Programmatic Gulf Opens Up
Our call to “oust Healy” presupposed a continuing contradiction in the IC between formally correct program and corrupt “regime.” Within a year of the Tate scandal, however, the Healyites had resolved the problem by sharp programmatic departures from Trotskyism: principally, their embrace of the Maoist “Cultural Revolution,” which was at bottom nothing but an unusually degrading and violent falling out between sections of the Chinese Stalinist bureaucracy; and their line on the 1967 Arab-Israeli “Six Day War” when, in the name of fighting Zionist racism and expansionism, they embraced a totally classless concept of an “Arab Revolution” consisting of the despotic nationalist regimes which have cravenly colluded with imperialism and Zionism to dismember the Palestinian nation.
This programmatic shift into classically Pabloist tailism of “Third World” Stalinism and nationalism signified a clear political break by the Healyites from the political terrain of Leninist class politics. Earlier, while making clear our various differences, and refusing resolutely to capitulate to Healyite blackmail efforts in 1962 and 1966, we had remained unreconciled to the disunity of apparently programmatically closely related forces. Healy no doubt hoped to push us into drawing unjustified political lines—ideally, in his terms, we would call for a Fifth International and spin off into space. But we did not make Healy’s wrecking conduct toward us into the center of our political world; we consciously sought to follow the example of Trotsky when he deferred until after 1933 in drawing the theoretical balance sheet of the Stalinization of the Comintern. Only in Spartacist No. 10 (May-June 1967), after Healy had come programmatically unstuck from his orthodox posture, did we conclude that “These departures by the Healy group from revolutionary politics signal the transformation of the unclarified civil war between Healy-Banda-Wohlforth and ourselves into a clear-cut political struggle between counterposed tendencies.”

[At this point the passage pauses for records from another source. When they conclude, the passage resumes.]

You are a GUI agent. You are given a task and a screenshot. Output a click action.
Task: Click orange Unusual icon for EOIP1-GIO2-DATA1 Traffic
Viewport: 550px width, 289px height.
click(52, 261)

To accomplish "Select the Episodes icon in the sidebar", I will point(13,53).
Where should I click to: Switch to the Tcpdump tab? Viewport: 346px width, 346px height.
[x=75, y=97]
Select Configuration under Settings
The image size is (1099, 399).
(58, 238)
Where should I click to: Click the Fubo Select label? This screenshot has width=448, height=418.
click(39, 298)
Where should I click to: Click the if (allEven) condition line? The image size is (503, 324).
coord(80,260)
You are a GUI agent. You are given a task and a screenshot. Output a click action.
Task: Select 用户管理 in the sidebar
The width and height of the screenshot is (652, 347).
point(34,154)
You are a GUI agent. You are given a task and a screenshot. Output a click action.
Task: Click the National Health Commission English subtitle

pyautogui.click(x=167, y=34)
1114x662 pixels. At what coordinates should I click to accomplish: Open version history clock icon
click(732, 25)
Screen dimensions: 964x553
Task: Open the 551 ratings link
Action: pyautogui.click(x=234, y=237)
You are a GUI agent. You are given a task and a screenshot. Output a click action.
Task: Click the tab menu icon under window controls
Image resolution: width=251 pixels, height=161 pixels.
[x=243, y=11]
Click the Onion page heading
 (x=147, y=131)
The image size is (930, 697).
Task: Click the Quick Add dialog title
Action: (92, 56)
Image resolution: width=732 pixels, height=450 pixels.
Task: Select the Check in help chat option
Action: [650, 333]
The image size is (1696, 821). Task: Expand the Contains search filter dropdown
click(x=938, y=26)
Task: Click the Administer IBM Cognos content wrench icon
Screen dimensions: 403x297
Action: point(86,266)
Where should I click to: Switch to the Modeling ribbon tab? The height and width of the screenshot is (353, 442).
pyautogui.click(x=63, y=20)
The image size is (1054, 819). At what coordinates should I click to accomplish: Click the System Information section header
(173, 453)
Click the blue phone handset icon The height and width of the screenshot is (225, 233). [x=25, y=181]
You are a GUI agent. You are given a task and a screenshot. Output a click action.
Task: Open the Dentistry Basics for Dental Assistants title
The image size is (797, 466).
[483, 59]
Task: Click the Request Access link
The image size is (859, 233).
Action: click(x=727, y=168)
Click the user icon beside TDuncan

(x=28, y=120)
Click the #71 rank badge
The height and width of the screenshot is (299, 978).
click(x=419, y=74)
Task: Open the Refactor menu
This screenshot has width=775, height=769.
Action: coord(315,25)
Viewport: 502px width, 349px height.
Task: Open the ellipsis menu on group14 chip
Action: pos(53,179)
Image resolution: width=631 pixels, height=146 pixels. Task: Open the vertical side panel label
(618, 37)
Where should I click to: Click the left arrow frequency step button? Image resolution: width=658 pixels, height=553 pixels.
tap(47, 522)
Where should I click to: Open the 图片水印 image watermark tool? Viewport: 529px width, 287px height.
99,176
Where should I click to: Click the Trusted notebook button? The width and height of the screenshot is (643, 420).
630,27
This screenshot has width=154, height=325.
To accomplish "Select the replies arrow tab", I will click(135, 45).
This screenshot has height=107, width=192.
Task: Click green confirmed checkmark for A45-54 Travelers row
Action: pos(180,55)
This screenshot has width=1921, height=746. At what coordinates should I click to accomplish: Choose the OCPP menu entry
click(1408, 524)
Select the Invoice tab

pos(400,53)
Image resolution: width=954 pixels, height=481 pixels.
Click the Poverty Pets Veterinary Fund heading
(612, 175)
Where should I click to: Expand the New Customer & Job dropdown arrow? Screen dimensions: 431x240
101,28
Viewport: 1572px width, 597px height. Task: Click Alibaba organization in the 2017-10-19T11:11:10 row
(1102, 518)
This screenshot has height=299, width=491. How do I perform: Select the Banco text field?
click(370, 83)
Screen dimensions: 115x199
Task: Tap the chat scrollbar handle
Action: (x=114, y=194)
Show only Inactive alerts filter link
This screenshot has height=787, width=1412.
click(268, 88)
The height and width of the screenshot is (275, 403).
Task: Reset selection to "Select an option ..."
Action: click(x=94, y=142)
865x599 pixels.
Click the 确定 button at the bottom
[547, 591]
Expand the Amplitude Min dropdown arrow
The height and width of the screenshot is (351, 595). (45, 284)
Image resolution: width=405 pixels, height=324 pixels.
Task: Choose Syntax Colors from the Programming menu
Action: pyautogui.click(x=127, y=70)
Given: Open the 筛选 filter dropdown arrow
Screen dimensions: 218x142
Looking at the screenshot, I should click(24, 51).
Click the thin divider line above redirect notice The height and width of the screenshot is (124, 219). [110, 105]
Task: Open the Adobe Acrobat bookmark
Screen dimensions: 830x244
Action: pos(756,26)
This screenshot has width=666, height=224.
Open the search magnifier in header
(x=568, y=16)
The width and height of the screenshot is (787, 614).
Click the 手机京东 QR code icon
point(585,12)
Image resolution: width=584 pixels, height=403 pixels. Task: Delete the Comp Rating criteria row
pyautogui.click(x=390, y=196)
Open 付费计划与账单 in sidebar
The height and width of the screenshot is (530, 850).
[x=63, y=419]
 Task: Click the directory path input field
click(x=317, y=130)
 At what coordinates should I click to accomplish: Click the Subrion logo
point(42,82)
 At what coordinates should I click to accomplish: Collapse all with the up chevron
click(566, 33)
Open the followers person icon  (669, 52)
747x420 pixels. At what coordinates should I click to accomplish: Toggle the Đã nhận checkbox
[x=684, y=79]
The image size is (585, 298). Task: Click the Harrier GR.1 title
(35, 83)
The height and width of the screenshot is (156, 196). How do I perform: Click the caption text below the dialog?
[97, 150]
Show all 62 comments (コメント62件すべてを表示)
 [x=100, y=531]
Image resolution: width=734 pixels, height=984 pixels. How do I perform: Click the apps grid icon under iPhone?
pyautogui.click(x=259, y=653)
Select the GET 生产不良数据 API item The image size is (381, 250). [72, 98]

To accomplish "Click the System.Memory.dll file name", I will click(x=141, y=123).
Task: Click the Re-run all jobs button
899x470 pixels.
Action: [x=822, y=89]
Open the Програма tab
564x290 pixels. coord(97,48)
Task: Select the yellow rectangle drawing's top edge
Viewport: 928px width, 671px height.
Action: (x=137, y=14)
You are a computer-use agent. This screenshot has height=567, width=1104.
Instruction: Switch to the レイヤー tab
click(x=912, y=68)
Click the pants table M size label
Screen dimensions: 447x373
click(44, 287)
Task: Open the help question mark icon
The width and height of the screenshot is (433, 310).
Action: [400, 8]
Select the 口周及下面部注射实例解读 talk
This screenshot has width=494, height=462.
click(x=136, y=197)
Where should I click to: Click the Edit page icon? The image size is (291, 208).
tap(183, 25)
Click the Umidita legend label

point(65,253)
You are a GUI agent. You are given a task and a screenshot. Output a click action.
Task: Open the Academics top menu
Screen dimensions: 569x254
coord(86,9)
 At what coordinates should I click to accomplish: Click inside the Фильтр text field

In 1967 the Healyites made themselves programmatically external to our own history. The full unfolding of Healyite appetite took a while longer. But the 1967 adaptation to the mythically progressive Arab rulers was the theoretical preparation for the Healyites’ grossly crossing the class line when they became open press agents for murderous Arab regimes, associated with the launching of the daily News Line by the British WRP in 1975. In 1979 we headlined, “Healyites: Kill a Commie for Qaddafi.” The precise development of these corrupt relations with capitalist dictators — from the signing of an accord with Libya’s Qaddafi in 1977, through the applauding of Iraq’s execution of 21 Communist Party members, to the fulsome support of Iran’s theocrat Khomeini (the Iran-Iraq war making the latter two policies incompatible) — was admitted in nauseating detail by the U.S. Workers League’s David North in 1984, when the Healy/Banda IC machine had begun organizationally to decompose, soon culminating in its present spectacular implosion.